“A vida é um cão sentado à beira do caminho.” Escrevi essa
frase uma vez quando eu era adolescente. Não passei à frase seguinte do suposto
poema. Era um verso ruim demais... Até para meus padrões poéticos. Gosto de
escrever contos, crônicas... mas poemas
são meu calcanhar de aquiles. Nunca
escrevi um que fosse sequer razoável.
A vida é um cachorro... Um cachorro sentado... Sentado à
beira do caminho...
O que eu poderia querer dizer com isso?
A vida não é pensável? Irracional? A vida é subserviente,
leal como um cão? Às vezes pode ser furiosa?
A vida não se movimenta? Está sentada? É perene? Imutável?
A vida não tem rumo? Está sentada à beira do caminho?
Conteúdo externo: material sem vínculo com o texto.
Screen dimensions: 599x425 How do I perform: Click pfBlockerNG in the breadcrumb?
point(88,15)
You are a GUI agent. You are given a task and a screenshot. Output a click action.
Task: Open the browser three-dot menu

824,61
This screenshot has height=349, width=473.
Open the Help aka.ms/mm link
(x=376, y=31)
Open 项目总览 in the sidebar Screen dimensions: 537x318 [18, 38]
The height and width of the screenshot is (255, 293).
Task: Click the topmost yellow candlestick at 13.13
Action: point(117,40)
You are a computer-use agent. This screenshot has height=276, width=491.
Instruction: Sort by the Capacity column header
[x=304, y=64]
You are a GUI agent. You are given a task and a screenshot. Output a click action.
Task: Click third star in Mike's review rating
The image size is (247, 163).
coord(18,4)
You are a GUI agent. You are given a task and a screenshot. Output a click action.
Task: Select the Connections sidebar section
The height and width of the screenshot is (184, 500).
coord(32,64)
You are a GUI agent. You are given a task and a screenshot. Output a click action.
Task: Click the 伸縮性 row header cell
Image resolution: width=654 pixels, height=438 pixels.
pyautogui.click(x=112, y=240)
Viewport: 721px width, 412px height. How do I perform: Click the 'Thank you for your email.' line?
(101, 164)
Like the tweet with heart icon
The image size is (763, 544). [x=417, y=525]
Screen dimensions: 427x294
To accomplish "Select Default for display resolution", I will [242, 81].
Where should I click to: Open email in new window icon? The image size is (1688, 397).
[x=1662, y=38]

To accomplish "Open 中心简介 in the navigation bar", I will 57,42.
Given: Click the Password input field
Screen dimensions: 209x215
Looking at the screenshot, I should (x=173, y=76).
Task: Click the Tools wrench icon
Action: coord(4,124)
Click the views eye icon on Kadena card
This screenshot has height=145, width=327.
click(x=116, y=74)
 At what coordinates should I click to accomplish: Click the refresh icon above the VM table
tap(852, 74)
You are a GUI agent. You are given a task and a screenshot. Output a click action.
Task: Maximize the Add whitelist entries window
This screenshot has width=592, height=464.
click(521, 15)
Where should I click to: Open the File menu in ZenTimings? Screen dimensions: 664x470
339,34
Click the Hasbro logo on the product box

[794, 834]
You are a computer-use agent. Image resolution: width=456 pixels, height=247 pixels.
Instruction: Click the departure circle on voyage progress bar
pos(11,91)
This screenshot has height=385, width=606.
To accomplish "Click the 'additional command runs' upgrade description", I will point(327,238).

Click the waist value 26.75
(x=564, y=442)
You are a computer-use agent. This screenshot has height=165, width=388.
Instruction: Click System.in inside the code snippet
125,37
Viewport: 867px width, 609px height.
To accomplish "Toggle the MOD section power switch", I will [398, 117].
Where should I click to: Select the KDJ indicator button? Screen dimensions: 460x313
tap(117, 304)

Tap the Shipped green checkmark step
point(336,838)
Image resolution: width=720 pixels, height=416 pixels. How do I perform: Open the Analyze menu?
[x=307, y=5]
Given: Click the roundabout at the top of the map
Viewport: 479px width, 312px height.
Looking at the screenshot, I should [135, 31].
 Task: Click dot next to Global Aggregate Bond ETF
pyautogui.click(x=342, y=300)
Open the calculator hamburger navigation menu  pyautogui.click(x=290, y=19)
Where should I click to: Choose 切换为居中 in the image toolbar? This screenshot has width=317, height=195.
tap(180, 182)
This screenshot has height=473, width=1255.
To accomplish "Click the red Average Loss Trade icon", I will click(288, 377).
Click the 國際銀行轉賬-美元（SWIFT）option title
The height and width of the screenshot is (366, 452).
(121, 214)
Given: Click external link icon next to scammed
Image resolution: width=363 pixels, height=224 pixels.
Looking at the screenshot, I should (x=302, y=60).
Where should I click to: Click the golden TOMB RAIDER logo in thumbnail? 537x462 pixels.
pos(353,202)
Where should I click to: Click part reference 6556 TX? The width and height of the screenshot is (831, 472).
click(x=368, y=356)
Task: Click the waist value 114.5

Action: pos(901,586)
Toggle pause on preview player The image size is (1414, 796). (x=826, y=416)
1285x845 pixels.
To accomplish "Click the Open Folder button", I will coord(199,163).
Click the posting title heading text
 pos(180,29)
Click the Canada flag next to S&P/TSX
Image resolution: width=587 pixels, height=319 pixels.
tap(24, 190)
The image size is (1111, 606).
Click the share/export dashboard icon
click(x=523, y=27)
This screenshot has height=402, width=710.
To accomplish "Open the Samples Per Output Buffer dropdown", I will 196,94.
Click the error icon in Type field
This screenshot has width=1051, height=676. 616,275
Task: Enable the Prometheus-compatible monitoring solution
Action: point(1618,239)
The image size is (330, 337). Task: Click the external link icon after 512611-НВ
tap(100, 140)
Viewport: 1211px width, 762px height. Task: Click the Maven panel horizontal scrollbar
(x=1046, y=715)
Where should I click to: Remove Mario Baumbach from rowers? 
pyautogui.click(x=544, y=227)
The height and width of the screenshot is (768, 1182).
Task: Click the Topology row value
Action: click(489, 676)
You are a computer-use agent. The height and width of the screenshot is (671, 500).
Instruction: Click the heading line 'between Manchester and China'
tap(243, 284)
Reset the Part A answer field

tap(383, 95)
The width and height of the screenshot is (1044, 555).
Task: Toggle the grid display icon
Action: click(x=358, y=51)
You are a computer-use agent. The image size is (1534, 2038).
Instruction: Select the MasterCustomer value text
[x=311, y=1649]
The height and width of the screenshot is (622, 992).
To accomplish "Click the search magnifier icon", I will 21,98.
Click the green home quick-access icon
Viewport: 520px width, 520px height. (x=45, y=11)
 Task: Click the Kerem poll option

A vida da gente é à margem do mundo?Está à beira, não no
caminho em si? Nossa existência é tão desprezível, que é alheia ao curso em si
do Universo como um todo?
A vida é idiota? É um cão sentado à beira do caminho? Ou é
muito mais simples do que a imaginamos?
Para qualquer frase, por mais estúpida que seja, sempre há
uma interpretação. No caso desse verso, eu não sei se tinha uma quando escrevi.
Também não faço ideia do que eu escreveria depois. Não vejo uma sequência
plausível para uma atrocidade “literária” dessas.
Rasguei a folha na hora e desisti. Mas o verso ficou ecoando
na minha mente até hoje.
Escrevi, nesses anos todos, vários poemas. Rasguei
praticamente todos os que escrevi. Tenho até um neste blog e talvez esteja ali
porque esqueço que ele existe. Mas essa
frase, a mais estúpida de todas, está até hoje comigo. Foi rasgada fisicamente,
mas não desapareceu. Senti então que precisava escrevê-la de algum jeito. Se
não num poema, pelo menos numa crônica.
Talvez escrever poemas seja um cão sentado à beira do
caminho.
Talvez escrever em si seja um cão sentado à beira do
caminho.
Seja lá que interpretação se queira dar a isso.